▼

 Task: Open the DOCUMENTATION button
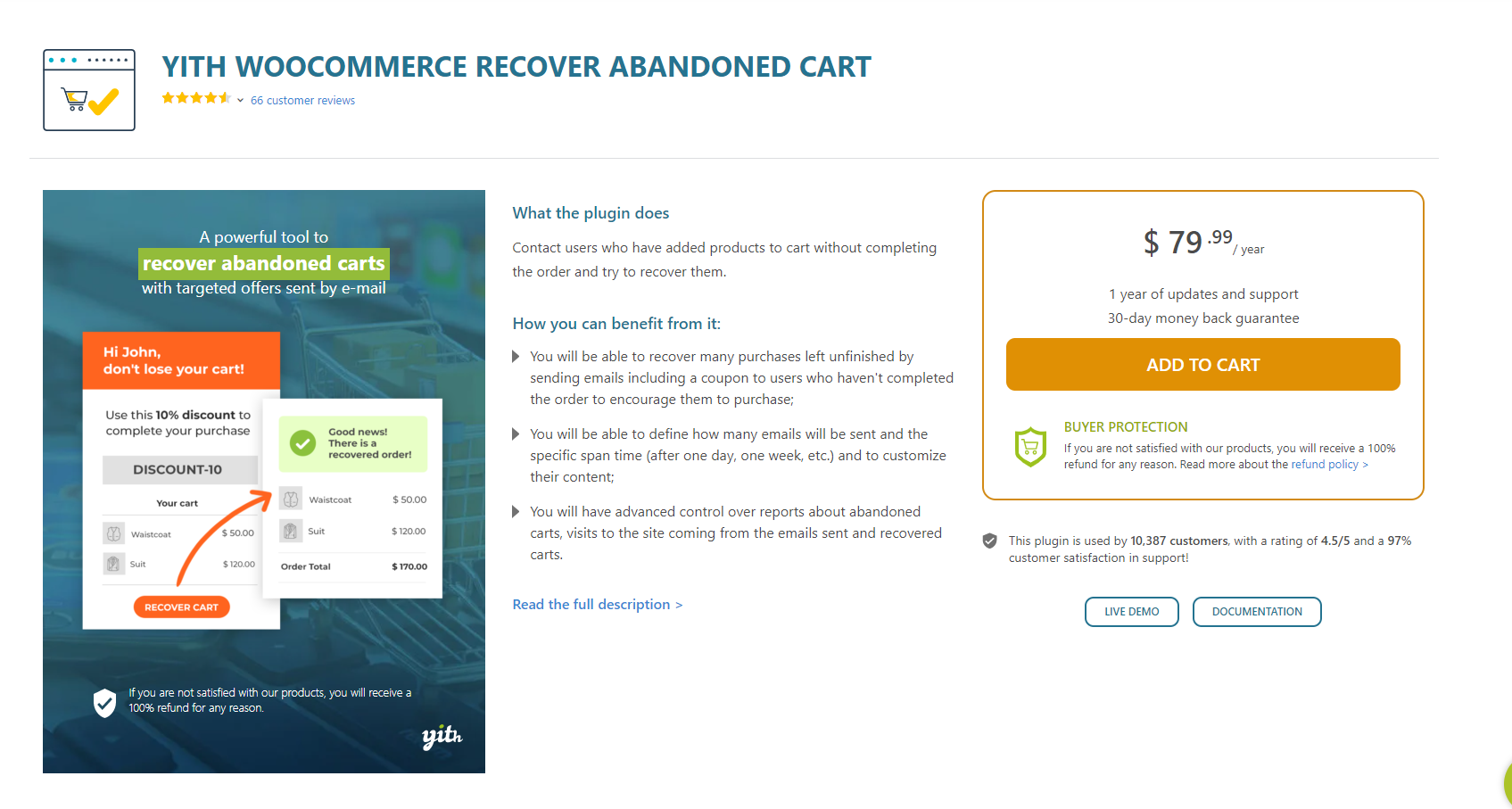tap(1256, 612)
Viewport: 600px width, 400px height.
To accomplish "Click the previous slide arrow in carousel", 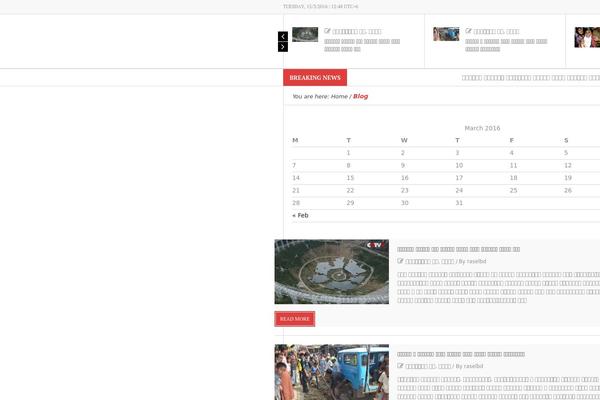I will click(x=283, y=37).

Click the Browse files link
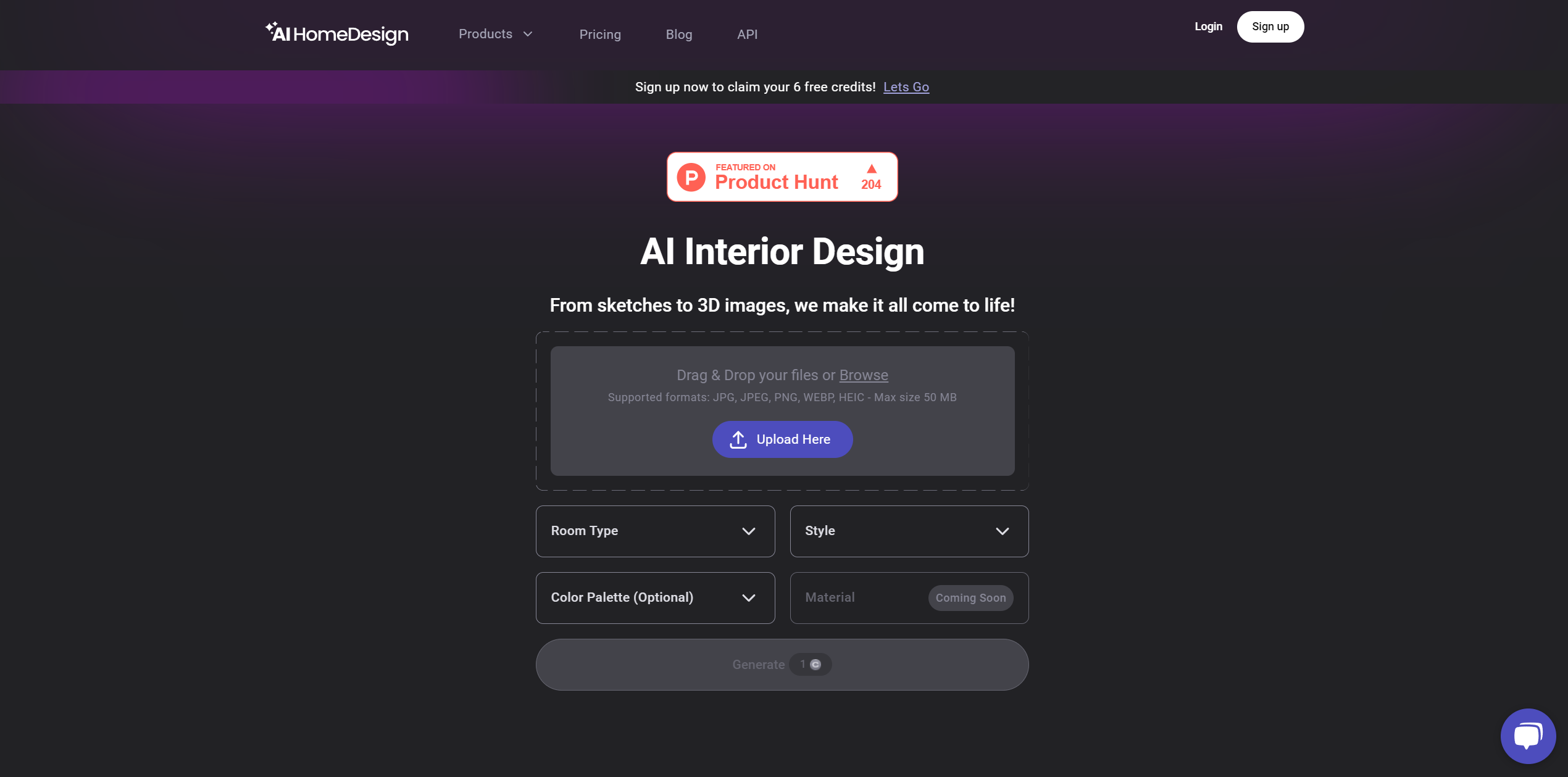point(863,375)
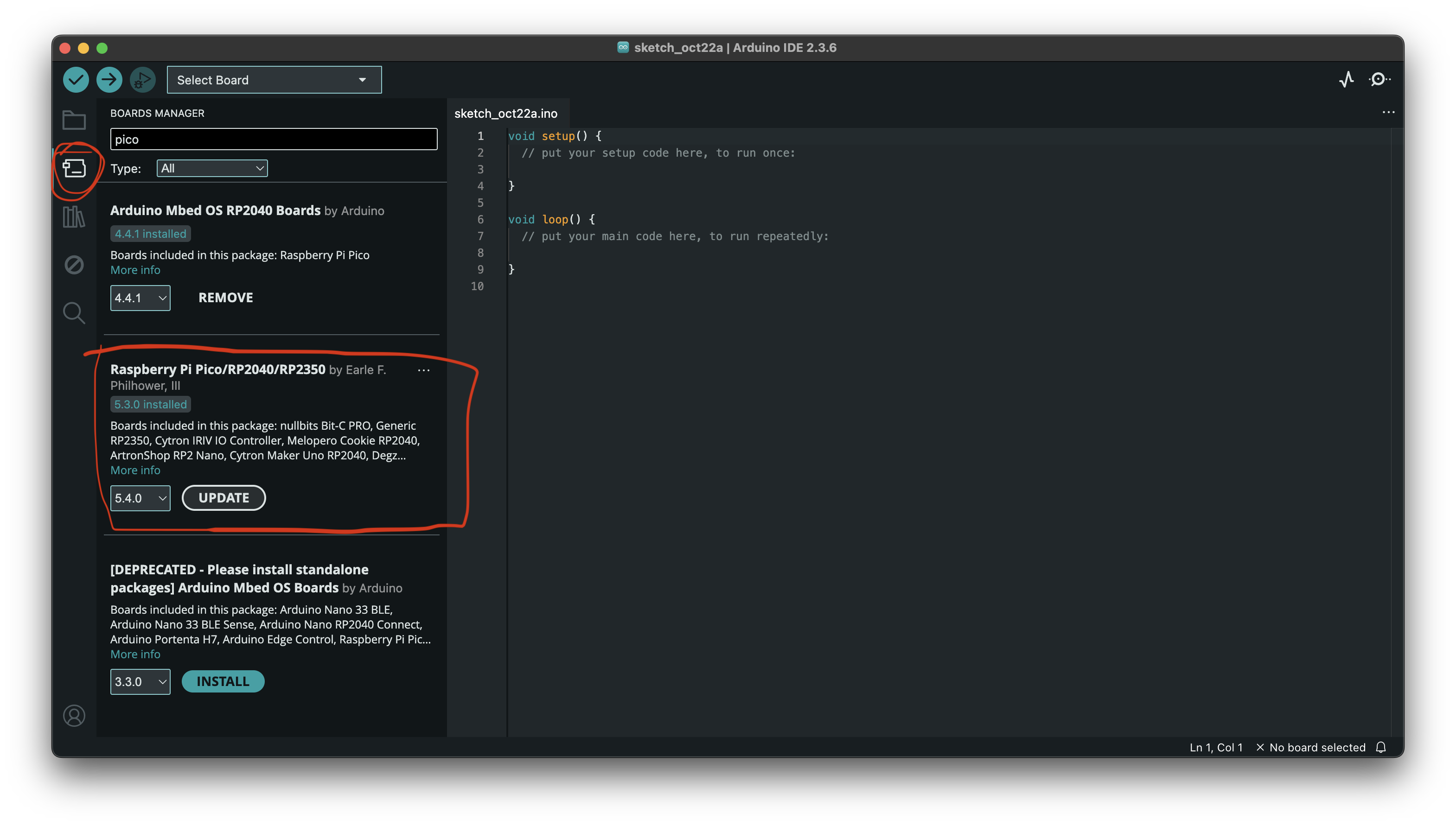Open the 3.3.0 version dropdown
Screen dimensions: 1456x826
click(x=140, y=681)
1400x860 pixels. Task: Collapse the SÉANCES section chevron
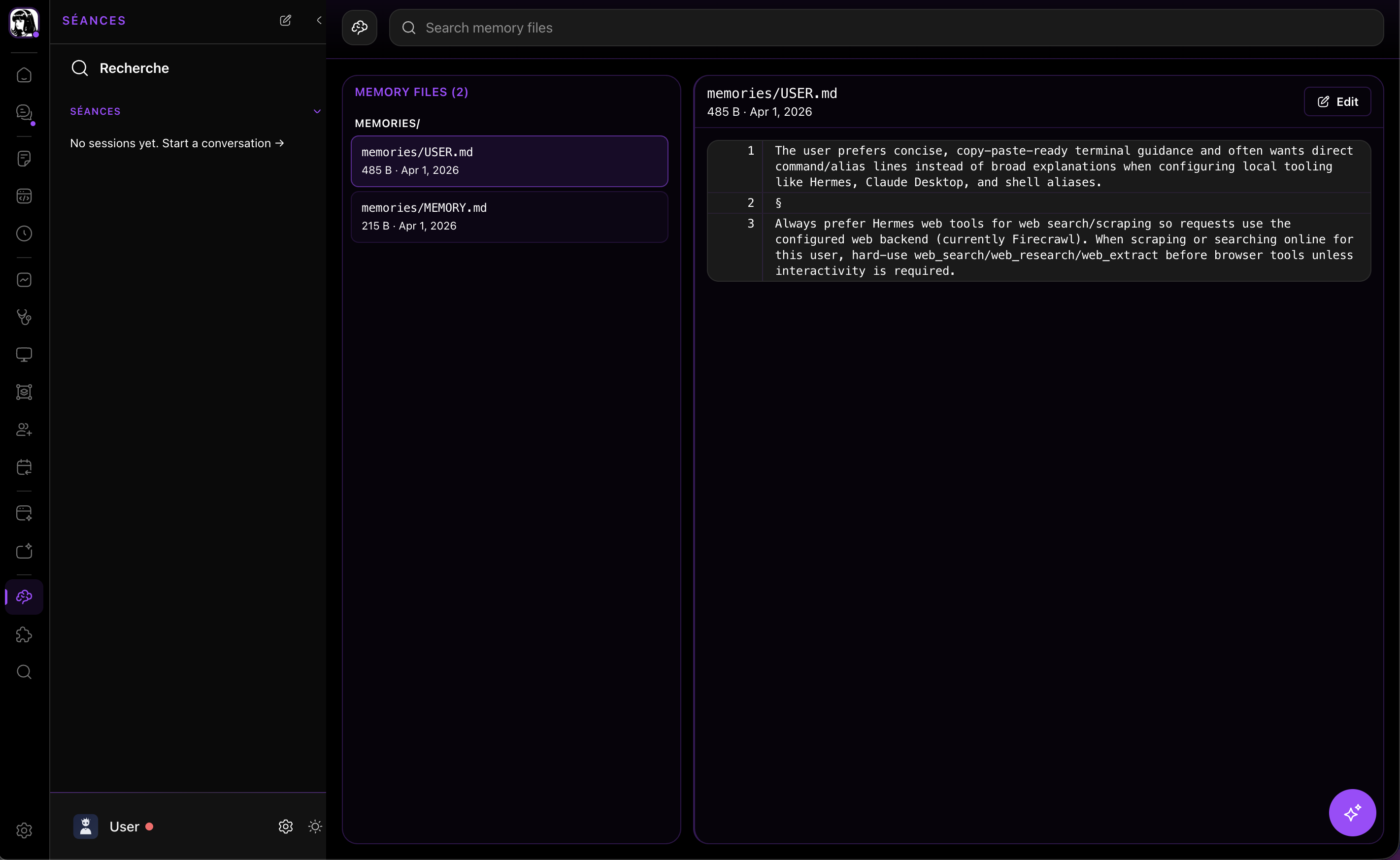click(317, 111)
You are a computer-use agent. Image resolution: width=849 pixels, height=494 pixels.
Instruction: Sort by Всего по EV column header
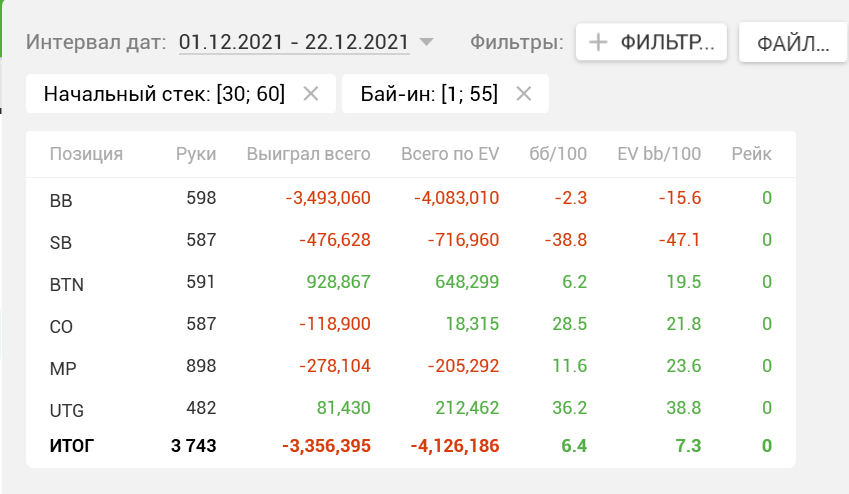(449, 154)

▲

WHAT THE TASK ASKS: Set down the lines word for word, from the line that contains "You are a computer-use" through the final line above. Leave the pictures out.

OUTPUT FOR THIS EXERCISE:
You are a computer-use agent. Image resolution: width=849 pixels, height=494 pixels.
Instruction: Sort by Всего по EV column header
(449, 154)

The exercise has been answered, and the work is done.